Summoned by the in-breath, the energy of the will or the spirit has gathered into a single point. Now we must give her form or intention. Between the inhalation and exhalation we will give shape and direction to the will. This gap between the inhalation and exhalation should not be so long that it causes stress or discomfort. We generate intent in this gap by silently and clearly forming the words, “I am now willing that you should have all of me.”
There is a subliminal emphasis at work here that is indispensable, but difficult to express in words. Intention must include feeling and tone—you have to put your heart into it. It is as if these words are being spoken by the will and addressed to this soft spot deep in the core of our being, the seat of our true Self. So our intention should include a tenderness toward the heart or body.
In an emotionally charged situation, we will find that a passive announcement will not suffice. There needs to be a great deal of clarity. We should watch attentively as each word rolls off of the lips of the mind—witnessing as each word is born out of the nothingness in the center of our skull.

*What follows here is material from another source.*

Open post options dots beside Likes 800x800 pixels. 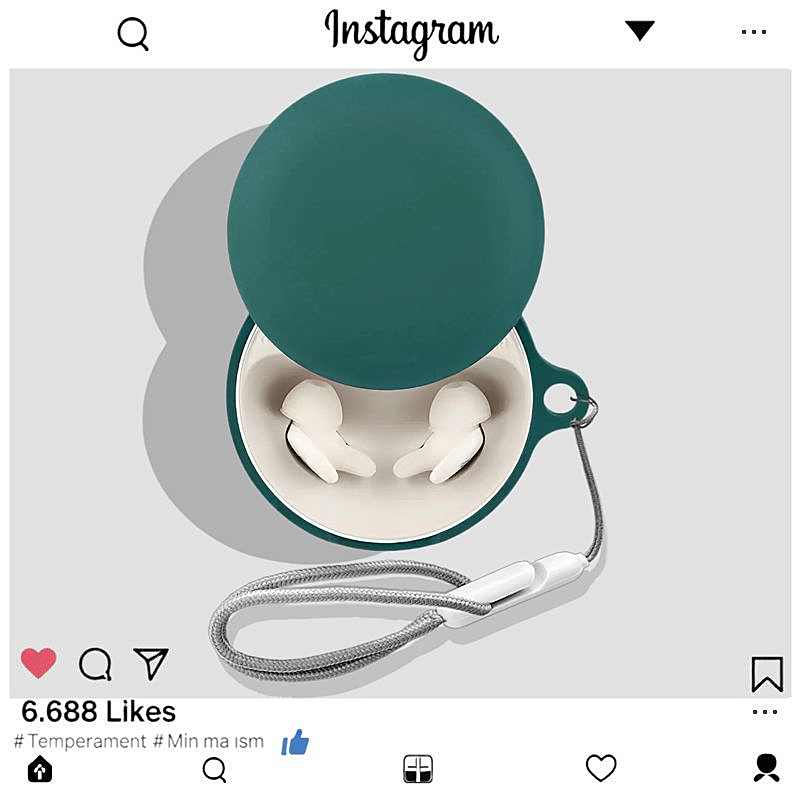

In the midst of explosive circumstances, we may also find that it helps to add, “I am now willing that you should have all of me, the good and the bad.” Noting that “the good and the bad” means that we are giving even our aggressive tendencies over to the vastness of the body.
As the old saying goes, “The road to hell is paved with good intentions.” We must be willing to follow through with our intention. The energy contained in that singularity is too great to be contained by empty words. If we do not express this intention immediately, the energy contained within this singularity will explode and our mind will once again be lost in multiplicity.
We act on this intention by relaxing into the deep formless silence of the body. Like a leaf falling from the branch of a tree, our words, “I am now willing that you should have all of me,” gently descend into darkness of the body. Our intention falls from the branch with the out-breath. This gives you a fair idea of how long this process takes. Stage two is initiated by the in-breath. Stage three takes place during the gap between the inhalation and exhalation. Stage three is executed on the out breath. Once the mind has been pacified we are talking about seconds. This is an extremely portable practice.
As we fall into the body we are dying to the illusion of separation and control. We are letting go of all the noise. We are giving up our self image, our opinions, and our agenda. With the out breath we are renouncing the world. This is the practical application of acceptance. In silence, the ego embraces its impotence.
The silence kills us. The body is, according to St. Paul, the temple—the body is the house of God. Written on the pages of the Talmud is this eerie word of caution: “He and I cannot dwell together in this world.” In the hallowed space of the body the ego cannot breathe. It dies.
“God’s first language is silence,” suggests Fr. Thomas Keating. From this point of view, it ain’t that God isn’t speaking, but that people do not know how to listen. We do not know how to hear silence. We think that silence is the proof of absence. We panic and immediately begin to fill that space with noise.People are always asking, “How come God does not speak to people like He supposedly did back in the day of Moses or Jesus?” What if he does… What if people do not listen like they did back in the day of Moses or Jesus?
Mother Teresa said, “When I pray I say nothing. I just listen.” To which, a cocky reporter asked, “And what does God say, Mother?” With incredible depth and confidence Mother responded, “He says nothing. He just listens…” Silence is not the proof of absence. It is the sign of love. Only love can heal insecurity.
Learn how to sit in silence. This is the meaning of prayer.